In “Zero K” DeLillo dabbles in a mode of speculative fiction that he seems ambivalent about even as he employs it. That ambivalence is evident in Part Two, when DeLillo advances the storyline by two years, returns Jeff to New York where he drifts from job to job, introduces Jeff’s girlfriend and her teenage son. Suddenly, “Zero K” goes static.
Early on, as if speaking to readers who might be unwilling to suspend their disbelief, DeLillo has Ross explain to Jeff, “Nothing here is speculative. Nothing is wishful or peripheral. Men, women. Death, life.” Part Two barely achieves that spare reasoning: DeLillo’s thin characters never reach fullness; no new potent ideas enter the mix. And these are strategic choices. When he sends Jeff and Ross back to the Convergence, it’s strangely relieving.

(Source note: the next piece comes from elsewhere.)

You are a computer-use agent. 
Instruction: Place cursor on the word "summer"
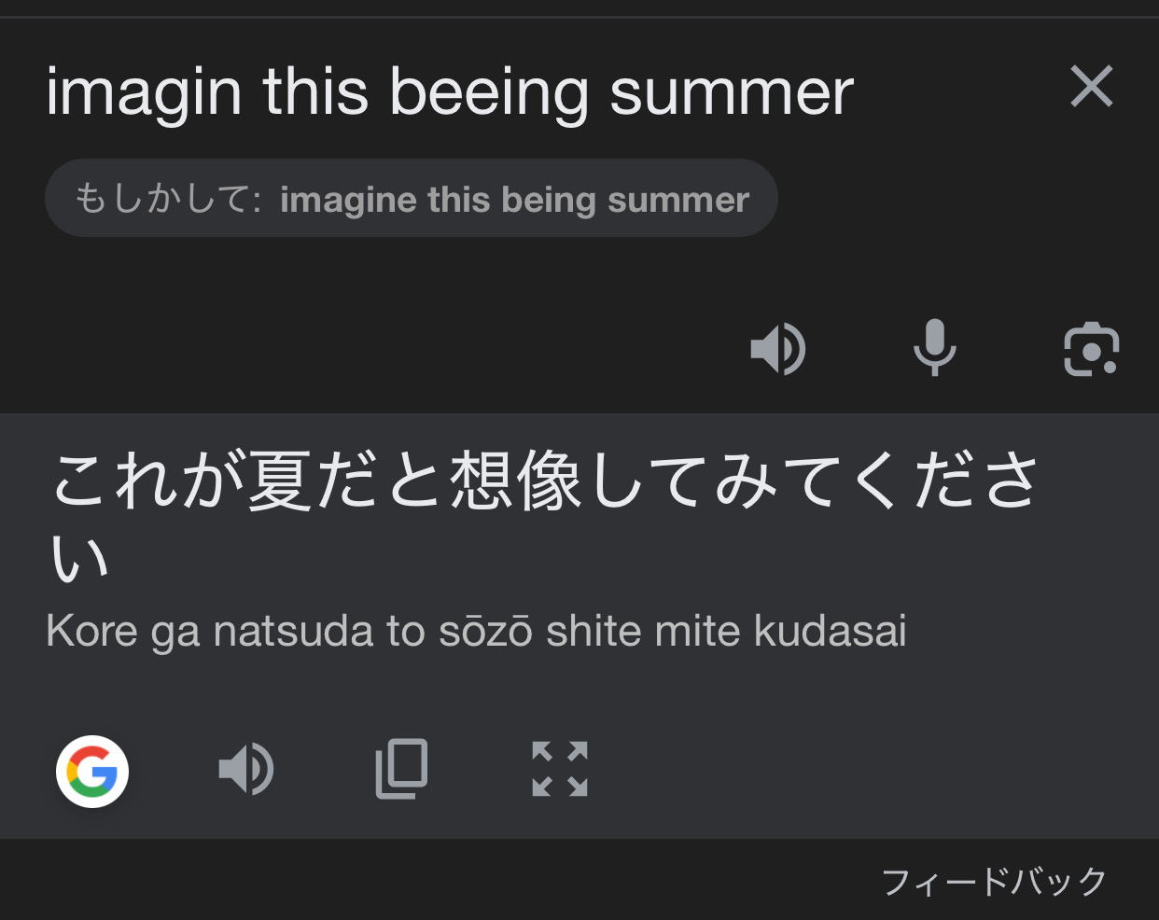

In his 1985 novel, “White Noise,” DeLillo wrote that “all plots move deathward.” One reductive reading of DeLillo’s oeuvre says this claim has been his overarching thematic concern. The author, however, has routinely refused to write plotted fiction thus; his works stay well-above artistic absolute zero. Wonderfully imagined, intellectually kinetic, “Zero K” artfully resists cryo-digital death. It ends, as DeLillo’s works often do, in a beautifully wrought final scene of life-giving natural wonder.